ZestFinance source of data is very rich, is dependent on the structured data as well as import a large amount of unstructured data. In addition, it also includes a lot of non-traditional data, such as the borrower to pay the rent record, pawn shops, network data information, etc., and even to the borrower form the habit of use case, submit an application online before reading the text of edge information, such as the factor of credit evaluation. Similarly, irregular data is a sensor of the objective world and reflect the real state of borrowers, the client’s real social network mapping. Only longxi borrower the clues and the correlation between behind the behavior, can provide depth and effective data analysis service, reduce the loan default rates.
as shown in figure 4, the data source of ZestFinance diversity is reflected in: first, the credit evaluation is the most important data for ZestFinance or by purchasing or exchange of data from a third party, contains both Banks and credit card data, also includes the legal records, non-traditional data such as number of moving.
again is the network data, such as IP address, browser version, and even computer screen resolution, the data can be dug up the user’s location information, character and behavior characteristics, is conducive to assess credit risk. In addition social network data are also big important sources of data inquiry.
in the end, asking the user directly.
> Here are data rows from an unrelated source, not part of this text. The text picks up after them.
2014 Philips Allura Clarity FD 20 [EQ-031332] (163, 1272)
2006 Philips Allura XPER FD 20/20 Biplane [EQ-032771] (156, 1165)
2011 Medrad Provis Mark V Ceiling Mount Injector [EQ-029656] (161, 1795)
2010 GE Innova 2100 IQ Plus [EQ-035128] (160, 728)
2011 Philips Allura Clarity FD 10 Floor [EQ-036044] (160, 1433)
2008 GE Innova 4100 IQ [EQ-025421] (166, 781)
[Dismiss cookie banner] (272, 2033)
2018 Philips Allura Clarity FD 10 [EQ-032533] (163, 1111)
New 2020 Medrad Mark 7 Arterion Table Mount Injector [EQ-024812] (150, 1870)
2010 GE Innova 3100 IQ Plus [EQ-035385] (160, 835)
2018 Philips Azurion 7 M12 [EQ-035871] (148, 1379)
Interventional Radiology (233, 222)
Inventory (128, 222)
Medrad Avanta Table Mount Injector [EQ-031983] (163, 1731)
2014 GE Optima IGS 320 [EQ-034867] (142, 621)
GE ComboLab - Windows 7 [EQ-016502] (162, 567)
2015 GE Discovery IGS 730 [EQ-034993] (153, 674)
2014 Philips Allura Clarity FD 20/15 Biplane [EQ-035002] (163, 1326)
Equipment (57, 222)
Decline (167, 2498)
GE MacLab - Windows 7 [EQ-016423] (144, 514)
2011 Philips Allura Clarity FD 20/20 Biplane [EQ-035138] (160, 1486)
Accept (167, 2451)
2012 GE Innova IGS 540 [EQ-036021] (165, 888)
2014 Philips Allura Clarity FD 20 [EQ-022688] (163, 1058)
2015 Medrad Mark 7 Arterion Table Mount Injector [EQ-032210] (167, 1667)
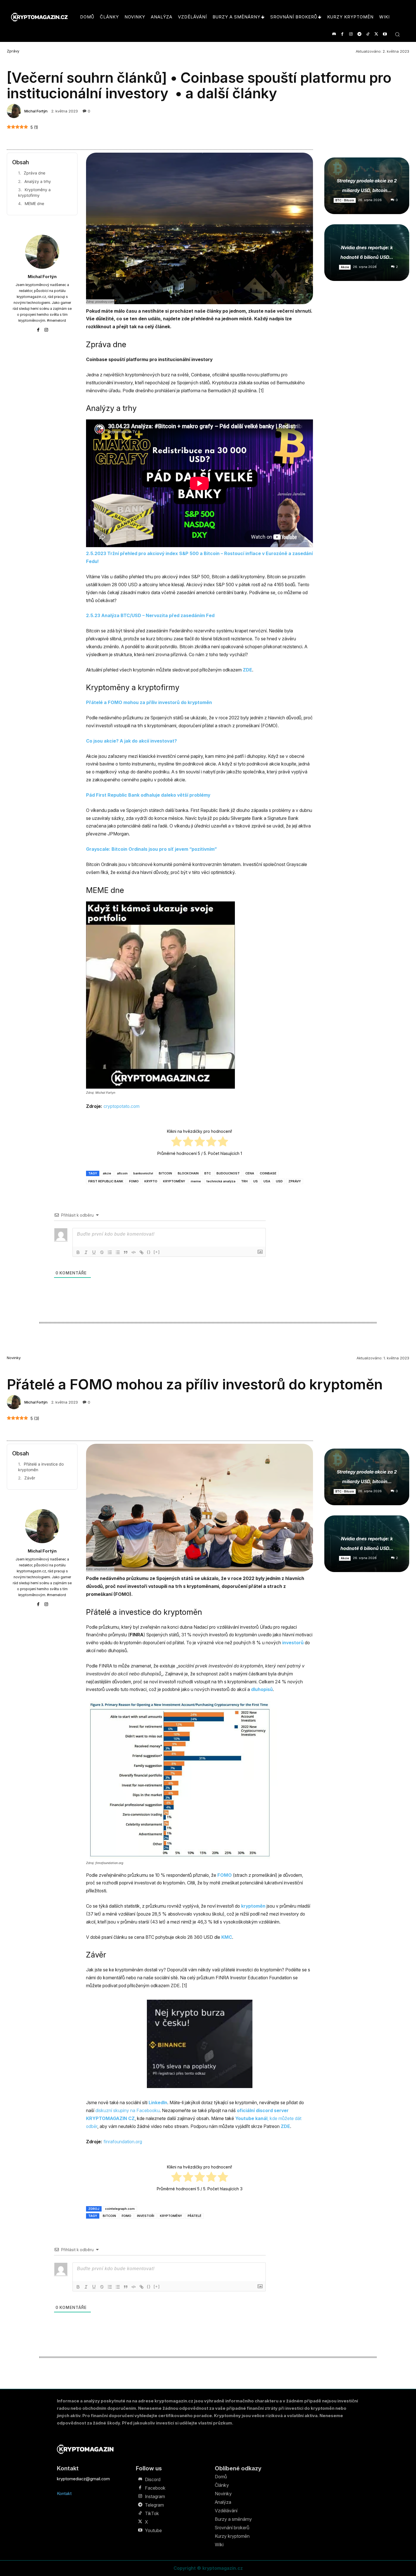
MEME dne (34, 203)
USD (279, 1181)
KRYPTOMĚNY (174, 1181)
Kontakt (64, 2493)
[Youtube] (385, 34)
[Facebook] (342, 34)
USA (266, 1181)
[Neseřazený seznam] (118, 1252)
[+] (157, 1252)
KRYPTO (150, 1181)
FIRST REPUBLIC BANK (105, 1181)
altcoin (122, 1173)
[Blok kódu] (134, 1252)
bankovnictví (143, 1173)
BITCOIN (165, 1173)
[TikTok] (368, 34)
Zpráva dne (34, 172)
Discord (152, 2479)
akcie (107, 1173)
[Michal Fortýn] (15, 111)
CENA (249, 1173)
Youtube (153, 2530)
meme (196, 1181)
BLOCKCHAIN (188, 1173)
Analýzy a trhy (37, 181)
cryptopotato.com (122, 1106)
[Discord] (334, 34)
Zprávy (13, 51)
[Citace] (126, 1252)
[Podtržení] (94, 1252)
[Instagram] (351, 34)
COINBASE (268, 1173)
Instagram (155, 2496)
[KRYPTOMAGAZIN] (85, 2449)
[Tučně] (78, 1252)
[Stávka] (102, 1252)
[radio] (176, 1142)
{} (149, 1252)
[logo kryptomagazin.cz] (39, 17)
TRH (244, 1181)
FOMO (134, 1181)
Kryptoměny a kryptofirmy (34, 192)
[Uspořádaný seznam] (110, 1252)
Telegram (154, 2505)
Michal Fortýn (36, 111)
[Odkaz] (141, 1252)
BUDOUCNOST (228, 1173)
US (255, 1181)
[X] (376, 34)
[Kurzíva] (86, 1252)
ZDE (247, 670)
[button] (397, 34)
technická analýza (221, 1181)
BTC (207, 1173)
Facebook (155, 2488)
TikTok (152, 2513)
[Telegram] (359, 34)
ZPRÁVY (294, 1181)
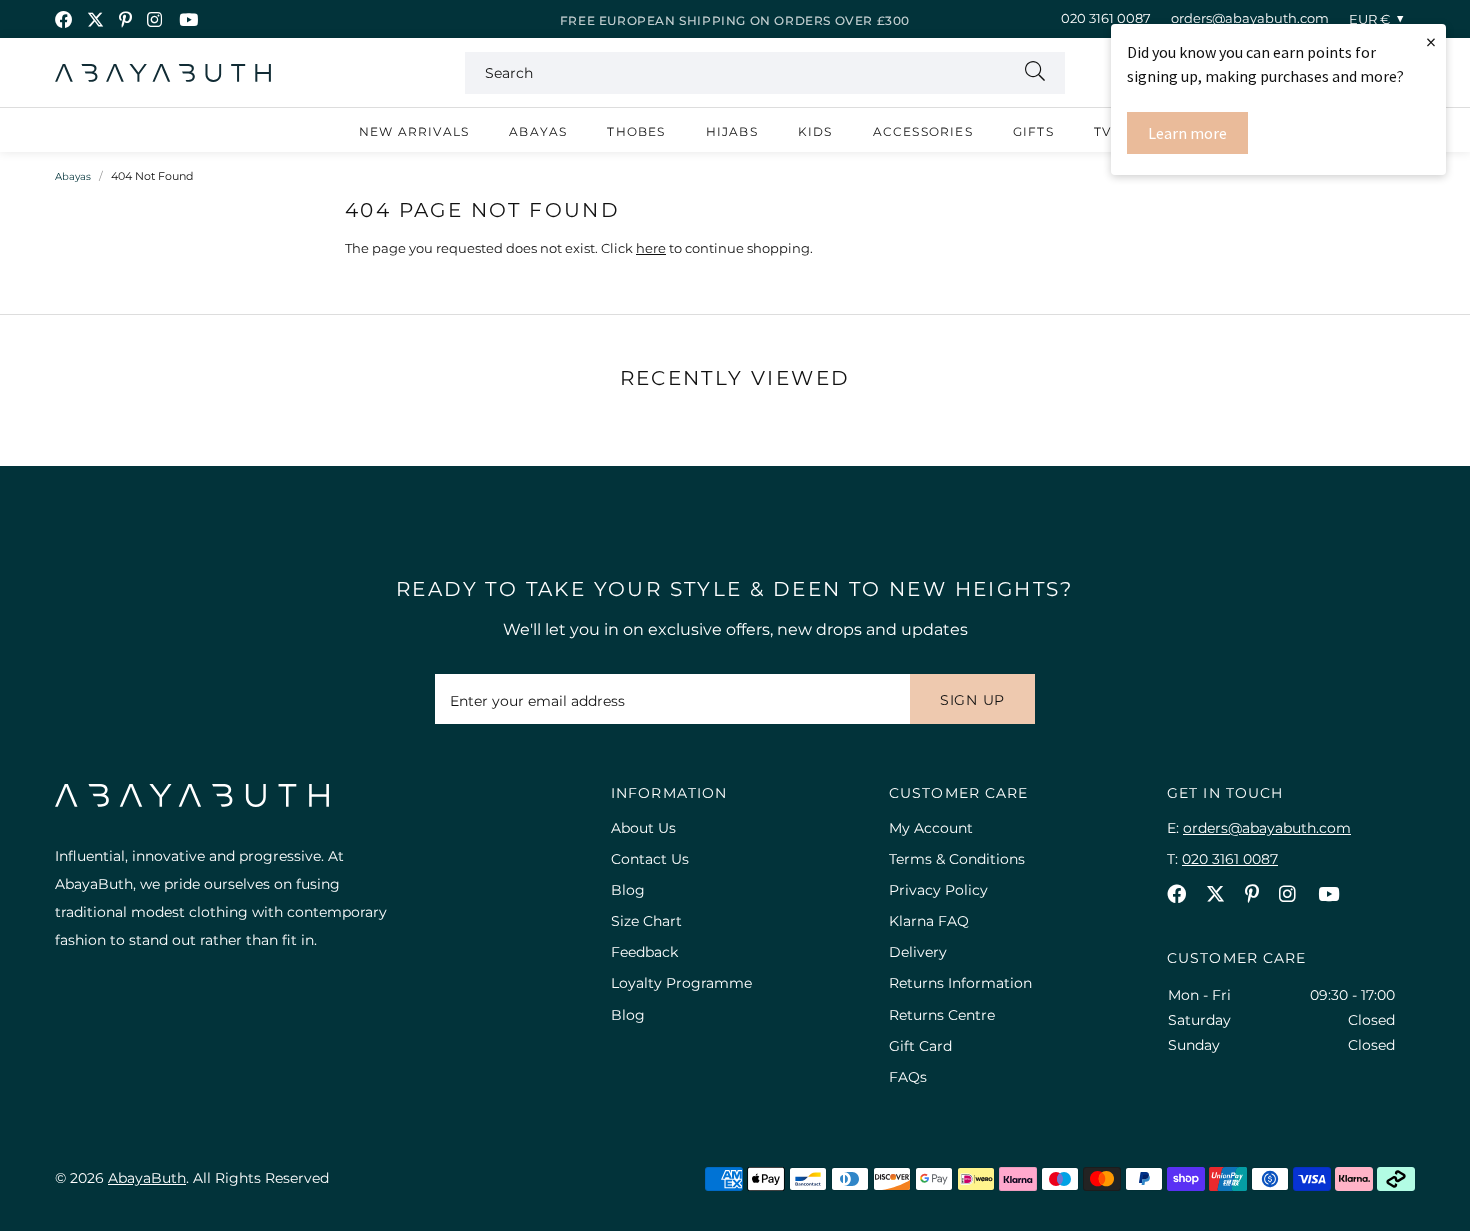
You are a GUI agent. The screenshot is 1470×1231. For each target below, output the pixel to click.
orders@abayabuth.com (1250, 18)
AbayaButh (163, 73)
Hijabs (732, 131)
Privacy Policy (938, 890)
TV (1102, 131)
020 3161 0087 (1106, 18)
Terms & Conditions (957, 859)
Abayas (538, 131)
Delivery (918, 952)
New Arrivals (414, 131)
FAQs (908, 1077)
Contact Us (650, 859)
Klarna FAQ (929, 921)
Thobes (636, 131)
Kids (815, 131)
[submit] (1035, 73)
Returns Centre (942, 1015)
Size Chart (646, 921)
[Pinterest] (125, 19)
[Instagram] (155, 19)
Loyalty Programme (681, 983)
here (651, 248)
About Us (643, 828)
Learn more (1187, 133)
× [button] (1431, 41)
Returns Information (960, 983)
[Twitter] (95, 19)
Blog (628, 890)
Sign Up (972, 700)
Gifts (1033, 131)
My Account (931, 828)
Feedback (644, 952)
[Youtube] (188, 19)
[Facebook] (63, 19)
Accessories (923, 131)
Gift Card (920, 1046)
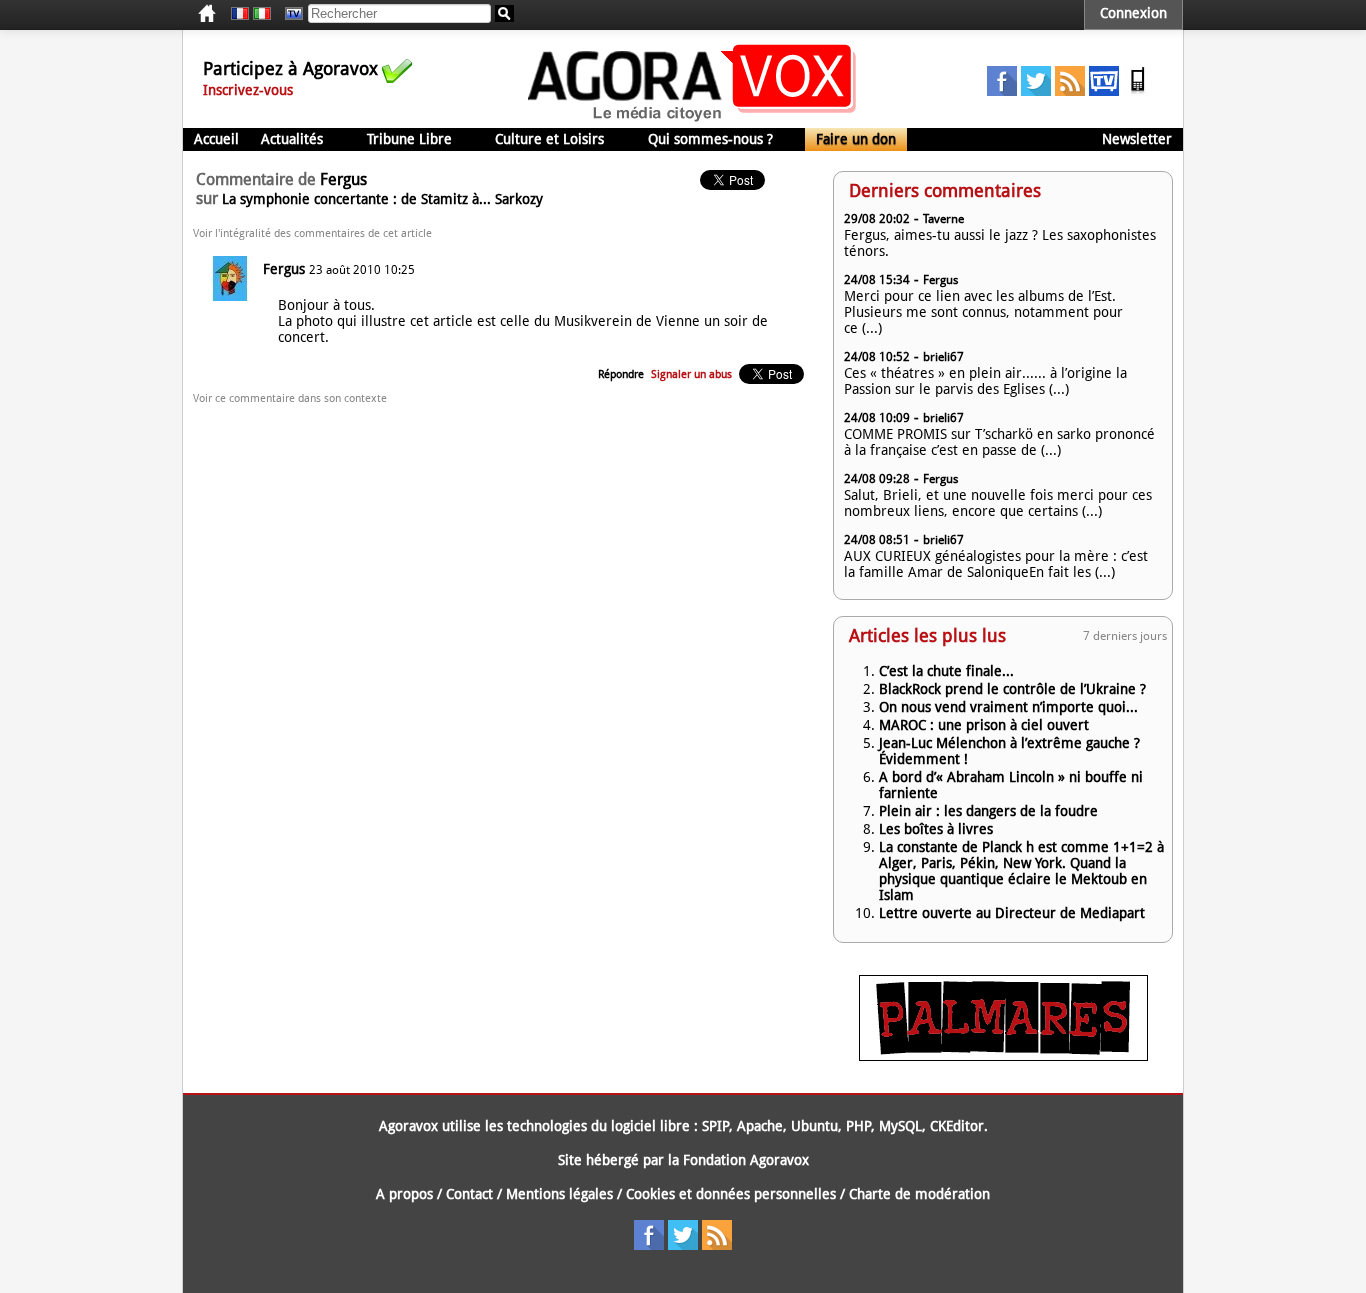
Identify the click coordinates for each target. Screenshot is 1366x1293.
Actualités (292, 139)
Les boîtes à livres (936, 829)
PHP (858, 1126)
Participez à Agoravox (290, 68)
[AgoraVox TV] (1104, 91)
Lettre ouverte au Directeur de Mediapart (1012, 913)
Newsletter (1137, 139)
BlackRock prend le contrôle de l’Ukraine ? (1012, 689)
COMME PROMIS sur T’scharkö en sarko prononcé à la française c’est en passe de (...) (999, 442)
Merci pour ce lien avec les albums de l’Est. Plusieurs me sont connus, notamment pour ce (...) (983, 312)
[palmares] (1003, 1056)
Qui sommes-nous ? (710, 139)
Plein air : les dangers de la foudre (988, 811)
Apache (760, 1126)
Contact (469, 1194)
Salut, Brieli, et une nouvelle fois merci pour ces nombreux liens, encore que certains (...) (998, 503)
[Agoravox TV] (289, 14)
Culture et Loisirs (549, 139)
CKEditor (957, 1126)
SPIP (715, 1126)
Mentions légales (559, 1194)
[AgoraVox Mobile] (1138, 91)
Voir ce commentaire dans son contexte (290, 398)
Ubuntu (814, 1126)
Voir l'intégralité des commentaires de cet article (312, 233)
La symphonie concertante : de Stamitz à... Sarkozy (382, 199)
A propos (404, 1194)
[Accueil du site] (692, 120)
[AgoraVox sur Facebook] (1002, 91)
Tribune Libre (409, 139)
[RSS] (1070, 91)
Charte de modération (919, 1194)
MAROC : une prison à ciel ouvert (984, 725)
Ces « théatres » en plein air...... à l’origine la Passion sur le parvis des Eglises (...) (985, 381)
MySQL (900, 1126)
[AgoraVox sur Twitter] (1036, 91)
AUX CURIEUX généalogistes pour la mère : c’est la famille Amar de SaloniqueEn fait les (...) (996, 564)
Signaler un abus (691, 374)
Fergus (284, 269)
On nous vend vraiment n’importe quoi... (1008, 707)
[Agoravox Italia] (262, 14)
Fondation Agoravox (746, 1160)
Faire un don (856, 139)
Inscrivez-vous (248, 90)
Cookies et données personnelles (731, 1194)
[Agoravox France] (240, 14)
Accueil (216, 139)
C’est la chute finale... (946, 671)
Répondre (621, 374)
In order to prove their ability to repay, the user will have a detailed and accurate answer, other users can also submit the relevant certificate of public records, such as water electric bills, phone bills, etc.
multi-dimensional reporting big data can make ZestFinance can not rely solely on traditional credit system, for the individual consumer is described from different angles and further in-depth quantitative credit assessment.
big data analysis model of
figure 5 shows the ZestFinance credit evaluation analysis principle, the fusion of multi-source information, using the advanced machine learning model and integration of learning strategies, for data mining. First of all, thousands of species from a third party (such as phone bills and rental history, etc.) and borrowers of the original data will be input system. Second, finding the correlation between data and the data conversion. Again, will be the basis of the correlation between variables to integrate into the larger measurement, each of these variables that reflect the characteristics of a particular aspect of the borrowers, such as the probability of fraud, long-term and short-term credit risk and solvency, etc. Then the larger variable input into different data analysis model. Finally, the conclusion of the each model output in accordance with the model of voting principle, form the final credit scores.
among them, 10 ZestFinance developed based on the analysis model of machine learning, more than 10000 data of each credit applicant information is analyzed, and it is concluded that more than 70000 on its behavior to make the measurement indicators, can complete within five seconds. The 10 model to vote in the following way: the smartest 10 friends let you sit at a table, and then ask their opinion of a certain thing. The mechanism of decision-making performance is far better than the industry average.
in recent years, the credit risk evaluation framework based on the large data (credit evaluation method is far from being known as the mainstream) by many financial institutions use the Internet at home and abroad, such as the Kabbage Kreditech in Germany, the United States, and the domestic recent IDG company for A first round 40 million yuan investment of silver (Wecash) and so on, the impact to the traditional credit system formed.
as shown in table 2, this will be based on the technology of data credit evaluation system and the traditional credit assessment (in the credit system of the United States, for example), compared to find the main difference has the following several aspects.